MATERIAL TO PROCESS:
'''

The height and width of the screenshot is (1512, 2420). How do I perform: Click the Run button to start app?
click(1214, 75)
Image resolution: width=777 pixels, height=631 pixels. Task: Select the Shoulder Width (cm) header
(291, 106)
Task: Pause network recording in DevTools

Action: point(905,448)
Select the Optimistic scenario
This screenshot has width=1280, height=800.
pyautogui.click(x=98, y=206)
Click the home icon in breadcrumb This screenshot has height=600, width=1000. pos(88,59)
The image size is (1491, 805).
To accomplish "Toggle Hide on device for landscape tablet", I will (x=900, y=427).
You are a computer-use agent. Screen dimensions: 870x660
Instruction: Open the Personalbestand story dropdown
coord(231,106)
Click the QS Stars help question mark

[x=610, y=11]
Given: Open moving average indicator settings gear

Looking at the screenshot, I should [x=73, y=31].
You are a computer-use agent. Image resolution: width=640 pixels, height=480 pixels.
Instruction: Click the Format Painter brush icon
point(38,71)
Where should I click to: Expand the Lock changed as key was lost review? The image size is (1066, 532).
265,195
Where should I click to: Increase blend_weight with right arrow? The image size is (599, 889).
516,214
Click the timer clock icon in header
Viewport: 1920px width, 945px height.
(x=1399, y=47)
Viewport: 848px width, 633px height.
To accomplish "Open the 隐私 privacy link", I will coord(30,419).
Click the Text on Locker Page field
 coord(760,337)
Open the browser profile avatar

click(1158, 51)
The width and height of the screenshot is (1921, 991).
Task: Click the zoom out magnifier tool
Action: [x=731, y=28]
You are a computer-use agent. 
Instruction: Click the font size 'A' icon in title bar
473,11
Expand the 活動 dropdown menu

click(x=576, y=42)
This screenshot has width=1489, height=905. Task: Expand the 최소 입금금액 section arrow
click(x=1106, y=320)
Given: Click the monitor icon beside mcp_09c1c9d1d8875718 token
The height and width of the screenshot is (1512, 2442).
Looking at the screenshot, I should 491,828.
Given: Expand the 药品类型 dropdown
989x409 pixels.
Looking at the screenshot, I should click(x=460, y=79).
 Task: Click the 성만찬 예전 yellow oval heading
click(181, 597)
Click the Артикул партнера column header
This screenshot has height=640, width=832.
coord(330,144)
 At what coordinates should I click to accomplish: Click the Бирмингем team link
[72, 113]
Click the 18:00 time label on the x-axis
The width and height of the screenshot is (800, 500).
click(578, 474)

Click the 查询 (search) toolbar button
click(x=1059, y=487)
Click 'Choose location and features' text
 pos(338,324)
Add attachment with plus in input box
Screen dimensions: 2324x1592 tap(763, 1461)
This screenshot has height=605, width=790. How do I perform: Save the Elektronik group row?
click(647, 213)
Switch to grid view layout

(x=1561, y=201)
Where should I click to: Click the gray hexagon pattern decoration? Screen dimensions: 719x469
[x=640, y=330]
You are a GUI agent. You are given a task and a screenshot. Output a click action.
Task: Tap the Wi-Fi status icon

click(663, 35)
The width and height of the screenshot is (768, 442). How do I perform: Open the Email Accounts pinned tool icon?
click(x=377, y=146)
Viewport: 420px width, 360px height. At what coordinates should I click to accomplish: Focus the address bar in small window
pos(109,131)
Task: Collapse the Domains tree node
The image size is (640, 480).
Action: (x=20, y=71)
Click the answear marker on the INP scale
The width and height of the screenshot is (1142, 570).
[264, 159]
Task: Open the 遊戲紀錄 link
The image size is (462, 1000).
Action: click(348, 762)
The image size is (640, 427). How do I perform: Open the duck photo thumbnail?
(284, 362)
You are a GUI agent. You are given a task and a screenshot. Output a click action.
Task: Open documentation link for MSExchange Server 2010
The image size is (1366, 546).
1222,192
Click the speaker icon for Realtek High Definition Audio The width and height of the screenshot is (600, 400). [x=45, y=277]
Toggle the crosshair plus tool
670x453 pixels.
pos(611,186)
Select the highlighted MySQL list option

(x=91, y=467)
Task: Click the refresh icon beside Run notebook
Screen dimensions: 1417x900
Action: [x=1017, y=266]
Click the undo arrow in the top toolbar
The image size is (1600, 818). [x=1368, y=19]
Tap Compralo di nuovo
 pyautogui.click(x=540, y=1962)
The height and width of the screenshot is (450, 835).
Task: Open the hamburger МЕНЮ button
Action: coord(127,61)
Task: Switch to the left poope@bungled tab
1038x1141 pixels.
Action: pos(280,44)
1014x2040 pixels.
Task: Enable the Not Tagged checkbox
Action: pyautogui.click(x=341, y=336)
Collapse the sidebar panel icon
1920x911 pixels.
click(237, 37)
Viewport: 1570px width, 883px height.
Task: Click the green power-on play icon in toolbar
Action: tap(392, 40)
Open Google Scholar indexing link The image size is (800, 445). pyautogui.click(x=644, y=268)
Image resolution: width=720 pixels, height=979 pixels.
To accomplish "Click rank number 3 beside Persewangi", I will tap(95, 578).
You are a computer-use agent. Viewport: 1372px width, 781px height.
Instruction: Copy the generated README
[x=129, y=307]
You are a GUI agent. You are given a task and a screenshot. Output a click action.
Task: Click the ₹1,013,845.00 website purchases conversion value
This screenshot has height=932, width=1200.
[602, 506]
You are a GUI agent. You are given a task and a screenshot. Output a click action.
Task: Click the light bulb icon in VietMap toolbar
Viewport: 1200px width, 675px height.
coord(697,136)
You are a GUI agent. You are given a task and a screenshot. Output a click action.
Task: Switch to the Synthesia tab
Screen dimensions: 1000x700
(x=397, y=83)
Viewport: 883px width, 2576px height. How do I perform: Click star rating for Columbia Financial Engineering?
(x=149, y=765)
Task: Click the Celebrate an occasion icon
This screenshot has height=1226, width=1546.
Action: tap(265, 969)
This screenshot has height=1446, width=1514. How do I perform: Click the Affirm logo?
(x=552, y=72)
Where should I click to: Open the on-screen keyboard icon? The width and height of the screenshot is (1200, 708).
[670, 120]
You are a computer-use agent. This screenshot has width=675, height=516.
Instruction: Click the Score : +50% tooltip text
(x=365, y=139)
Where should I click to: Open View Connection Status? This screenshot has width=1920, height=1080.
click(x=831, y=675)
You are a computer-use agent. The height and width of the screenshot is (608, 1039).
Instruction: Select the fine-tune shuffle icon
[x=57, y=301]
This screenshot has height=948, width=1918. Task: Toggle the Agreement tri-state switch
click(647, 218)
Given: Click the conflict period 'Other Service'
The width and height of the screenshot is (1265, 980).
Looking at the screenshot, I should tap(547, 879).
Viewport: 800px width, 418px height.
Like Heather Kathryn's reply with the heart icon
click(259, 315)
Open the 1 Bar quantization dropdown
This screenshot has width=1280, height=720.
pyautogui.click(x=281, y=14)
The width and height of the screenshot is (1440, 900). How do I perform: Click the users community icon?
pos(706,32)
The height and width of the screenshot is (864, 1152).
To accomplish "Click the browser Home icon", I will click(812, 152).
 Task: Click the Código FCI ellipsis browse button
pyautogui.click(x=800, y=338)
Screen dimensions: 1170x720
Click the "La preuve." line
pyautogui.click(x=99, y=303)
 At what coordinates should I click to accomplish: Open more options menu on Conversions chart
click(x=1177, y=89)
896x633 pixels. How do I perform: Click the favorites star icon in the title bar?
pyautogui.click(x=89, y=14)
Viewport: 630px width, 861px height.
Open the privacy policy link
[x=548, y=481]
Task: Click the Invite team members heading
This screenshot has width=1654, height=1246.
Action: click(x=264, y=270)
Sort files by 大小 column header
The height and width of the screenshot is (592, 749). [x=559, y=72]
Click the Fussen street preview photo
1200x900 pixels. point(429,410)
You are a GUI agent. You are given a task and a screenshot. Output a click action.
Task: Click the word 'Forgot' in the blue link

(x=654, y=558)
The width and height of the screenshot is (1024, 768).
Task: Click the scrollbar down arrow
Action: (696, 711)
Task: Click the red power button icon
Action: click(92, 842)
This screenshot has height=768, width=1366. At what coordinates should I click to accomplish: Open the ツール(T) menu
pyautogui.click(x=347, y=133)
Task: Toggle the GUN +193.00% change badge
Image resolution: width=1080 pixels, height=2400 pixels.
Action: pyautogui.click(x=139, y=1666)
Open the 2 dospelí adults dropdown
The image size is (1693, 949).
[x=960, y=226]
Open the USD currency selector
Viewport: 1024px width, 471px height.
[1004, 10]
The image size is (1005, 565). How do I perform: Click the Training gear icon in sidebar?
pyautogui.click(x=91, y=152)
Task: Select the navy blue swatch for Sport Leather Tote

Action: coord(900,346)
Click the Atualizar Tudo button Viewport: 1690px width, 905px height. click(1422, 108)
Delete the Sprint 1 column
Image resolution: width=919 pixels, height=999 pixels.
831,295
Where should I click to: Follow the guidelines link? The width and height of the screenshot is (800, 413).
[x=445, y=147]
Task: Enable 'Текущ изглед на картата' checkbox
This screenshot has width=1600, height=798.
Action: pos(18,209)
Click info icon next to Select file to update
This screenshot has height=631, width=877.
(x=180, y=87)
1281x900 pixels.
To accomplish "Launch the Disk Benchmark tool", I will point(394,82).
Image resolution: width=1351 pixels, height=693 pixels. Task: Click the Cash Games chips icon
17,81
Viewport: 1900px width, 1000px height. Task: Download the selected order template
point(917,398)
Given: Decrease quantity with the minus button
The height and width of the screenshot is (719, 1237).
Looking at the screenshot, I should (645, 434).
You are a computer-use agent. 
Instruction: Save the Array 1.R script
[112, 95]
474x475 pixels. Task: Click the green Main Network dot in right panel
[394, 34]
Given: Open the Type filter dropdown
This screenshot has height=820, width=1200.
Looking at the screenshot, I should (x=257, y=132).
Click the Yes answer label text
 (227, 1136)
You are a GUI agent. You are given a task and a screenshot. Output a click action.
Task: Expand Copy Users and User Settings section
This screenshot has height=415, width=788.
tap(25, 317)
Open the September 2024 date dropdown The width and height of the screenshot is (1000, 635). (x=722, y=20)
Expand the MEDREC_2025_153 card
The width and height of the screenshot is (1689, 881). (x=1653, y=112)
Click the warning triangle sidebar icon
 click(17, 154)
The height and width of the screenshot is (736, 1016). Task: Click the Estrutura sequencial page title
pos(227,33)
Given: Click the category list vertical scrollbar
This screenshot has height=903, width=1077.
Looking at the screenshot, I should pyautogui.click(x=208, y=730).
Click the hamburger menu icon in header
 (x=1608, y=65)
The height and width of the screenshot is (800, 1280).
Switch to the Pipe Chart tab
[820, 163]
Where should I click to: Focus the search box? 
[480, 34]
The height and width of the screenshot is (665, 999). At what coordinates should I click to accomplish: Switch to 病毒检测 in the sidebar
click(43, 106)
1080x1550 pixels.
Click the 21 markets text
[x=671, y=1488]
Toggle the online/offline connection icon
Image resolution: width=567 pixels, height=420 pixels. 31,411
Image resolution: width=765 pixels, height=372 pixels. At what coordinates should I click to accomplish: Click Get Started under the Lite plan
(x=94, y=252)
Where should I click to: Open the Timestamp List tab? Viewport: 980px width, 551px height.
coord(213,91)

'''

INSTRUCTIONS FOR THE TASK:
Your answer should consist of each line of the data above in which the word "will" occurs.

WRITTEN SOLUTION:
To accomplish "Toggle Hide on device for landscape tablet", I will (x=900, y=427).
To accomplish "Open the 隐私 privacy link", I will coord(30,419).
To accomplish "Click rank number 3 beside Persewangi", I will tap(95, 578).
To accomplish "Click the browser Home icon", I will click(812, 152).
To accomplish "Launch the Disk Benchmark tool", I will point(394,82).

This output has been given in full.